Passenger rail service has long been a point of frustration for residents of Kitchener and its neighbouring cities. Two main lines come  westward out of Toronto and then meet up again in London. The northern line passes through Guelph, Kitchener and Stratford to London.  The southern line goes along the heavily populated lakeshore to Oakville, then Brantford, then Woodstock, and then to London. This  southern line is the primary rail corridor for CN, while the northern line through Kitchener is owned by a short-line railway called  the Goderich-Exeter Railway (GEXR). The track and signalling conditions on the north and south route are very different which allows  trains on the southern route to operate more frequently and more quickly, whereas trains on the northern route take an 1 hour and 40  minutes on average to get from Kitchener to Toronto and with a single track in use often need to pull into sidings to let oncoming  trains pass. Consequently, Kitchener, with a regional population base equal to London and situated much closer to metropolitan Toronto,  gets less than one third the frequency of passenger rail service.

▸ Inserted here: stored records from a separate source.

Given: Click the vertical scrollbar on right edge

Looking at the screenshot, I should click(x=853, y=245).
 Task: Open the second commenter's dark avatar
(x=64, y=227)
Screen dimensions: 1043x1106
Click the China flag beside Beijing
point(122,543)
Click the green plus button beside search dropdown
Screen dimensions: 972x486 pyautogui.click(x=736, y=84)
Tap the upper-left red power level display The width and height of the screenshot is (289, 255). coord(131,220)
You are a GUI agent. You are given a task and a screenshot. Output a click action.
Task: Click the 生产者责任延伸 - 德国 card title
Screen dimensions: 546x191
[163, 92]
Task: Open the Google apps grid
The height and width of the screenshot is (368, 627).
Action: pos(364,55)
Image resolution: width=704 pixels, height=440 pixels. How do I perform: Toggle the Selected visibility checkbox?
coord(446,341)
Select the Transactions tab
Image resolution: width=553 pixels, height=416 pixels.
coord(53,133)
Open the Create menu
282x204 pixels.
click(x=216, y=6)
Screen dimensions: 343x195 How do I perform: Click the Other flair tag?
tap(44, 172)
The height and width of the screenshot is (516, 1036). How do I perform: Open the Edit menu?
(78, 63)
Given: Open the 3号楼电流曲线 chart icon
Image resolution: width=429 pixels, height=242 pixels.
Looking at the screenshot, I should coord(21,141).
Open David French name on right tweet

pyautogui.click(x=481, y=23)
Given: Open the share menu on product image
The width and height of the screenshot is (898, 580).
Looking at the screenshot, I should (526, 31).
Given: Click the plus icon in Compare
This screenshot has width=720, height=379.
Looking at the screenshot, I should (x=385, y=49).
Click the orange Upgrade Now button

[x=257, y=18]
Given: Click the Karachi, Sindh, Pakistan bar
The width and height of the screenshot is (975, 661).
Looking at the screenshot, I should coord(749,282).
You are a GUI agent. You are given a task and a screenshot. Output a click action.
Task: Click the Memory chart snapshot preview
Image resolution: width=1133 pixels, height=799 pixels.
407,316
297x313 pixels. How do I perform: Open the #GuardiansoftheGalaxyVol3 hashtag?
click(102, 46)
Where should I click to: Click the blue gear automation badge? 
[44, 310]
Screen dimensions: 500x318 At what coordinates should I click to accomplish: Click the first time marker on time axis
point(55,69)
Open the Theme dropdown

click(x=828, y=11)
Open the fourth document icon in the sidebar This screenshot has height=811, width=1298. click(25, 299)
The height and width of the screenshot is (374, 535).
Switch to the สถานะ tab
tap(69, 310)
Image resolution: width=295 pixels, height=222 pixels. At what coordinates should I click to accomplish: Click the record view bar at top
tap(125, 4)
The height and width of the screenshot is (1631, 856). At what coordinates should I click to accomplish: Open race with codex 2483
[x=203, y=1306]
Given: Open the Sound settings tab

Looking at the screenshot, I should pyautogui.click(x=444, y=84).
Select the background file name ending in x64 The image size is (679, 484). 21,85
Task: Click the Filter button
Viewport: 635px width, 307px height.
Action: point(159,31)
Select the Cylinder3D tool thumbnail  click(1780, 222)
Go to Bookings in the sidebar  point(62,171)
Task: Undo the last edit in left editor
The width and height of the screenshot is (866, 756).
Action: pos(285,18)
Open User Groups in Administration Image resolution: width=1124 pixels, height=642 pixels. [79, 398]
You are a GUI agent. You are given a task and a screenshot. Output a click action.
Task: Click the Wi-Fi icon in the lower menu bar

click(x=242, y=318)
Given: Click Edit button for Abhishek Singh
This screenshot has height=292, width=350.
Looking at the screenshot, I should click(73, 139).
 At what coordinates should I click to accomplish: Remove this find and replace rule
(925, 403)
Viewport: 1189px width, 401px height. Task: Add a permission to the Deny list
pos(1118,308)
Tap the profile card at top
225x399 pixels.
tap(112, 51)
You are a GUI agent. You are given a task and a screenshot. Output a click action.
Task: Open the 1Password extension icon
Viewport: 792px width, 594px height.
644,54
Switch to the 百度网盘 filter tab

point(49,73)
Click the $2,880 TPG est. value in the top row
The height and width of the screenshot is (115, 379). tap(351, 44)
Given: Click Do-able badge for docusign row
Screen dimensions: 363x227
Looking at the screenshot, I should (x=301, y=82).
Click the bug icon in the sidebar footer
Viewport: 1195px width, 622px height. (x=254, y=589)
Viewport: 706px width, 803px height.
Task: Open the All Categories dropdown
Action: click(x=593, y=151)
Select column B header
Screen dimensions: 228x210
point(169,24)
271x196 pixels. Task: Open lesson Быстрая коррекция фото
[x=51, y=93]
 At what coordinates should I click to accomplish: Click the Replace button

Passenger service is provided by VIA Rail. Three trains in each direction travelling between Sarnia and Toronto stop at the Kitchener  railway station daily. The station is slightly to the northeast of the city's downtown on Weber Street near its intersection with  Victoria Street.
GO Transit bus service began in Kitchener on October 31, 2009, connecting to the Milton GO Station and Mississuaga City Centre GO  Terminal. The nearest GO Train station to Kitchener is Milton station. City councillors and public petitions have called for the  extension of GO Train service to the Region of Waterloo. On September 2008, GO Transit announced a feasibility study into extending GO  train service on the Georgetown line through Guelph to Kitchener, with service beginning in 2011 contingent on a source of funding.
Freight trains in Kitchener are operated by the Goderich-Exeter Railway and the Canadian Pacific Railway. These railways serve several  customers (including ThyssenKrupp Budd), many of which are located in industrial parks in southern Kitchener.
The closest airport to Kitchener is the Region of Waterloo International Airport in nearby Breslau, but while it is a thriving general -aviation field, it is not heavily served by scheduled airlines. Most air travellers use Toronto's Lester B. Pearson International  Airport or John C. Munro Hamilton International Airport. WestJet has scheduled daily non-stop service to Calgary from Waterloo  International Airport using Boeing 737-700 aircraft. They started service out of Waterloo International Airport on May 14, 2007 for the  summer season and then decided to fly year-round due to strong passenger demand. As of June 27, 2010 Westjet also flies non-stop daily  from Waterloo International Airport to Vancouver. Bearskin Airlines started offering service in the fall of 2007 with three flights  daily between Kitchener and Ottawa using a Fairchild Turboprop aircraft. Strong demand has resulted in Bearskin Airlines adding a  fourth flight on Fridays. During the winter months Sunwing Airlines offers service to Dominican Republic. Recent upgrades to the  runways, approach lighting and terminal building have permitted larger aircraft to use this airport. Air Canada has been in talks with  the Region with an eye on starting flights to Montreal and Porter Airlines has been discussing offering flights to Toronto Island.
Real estate
Kitchener-Waterloo has an affordable real estate market compared to locations closer to Toronto. Real estate in the Hidden Valley area is the most expensive in Kitchener.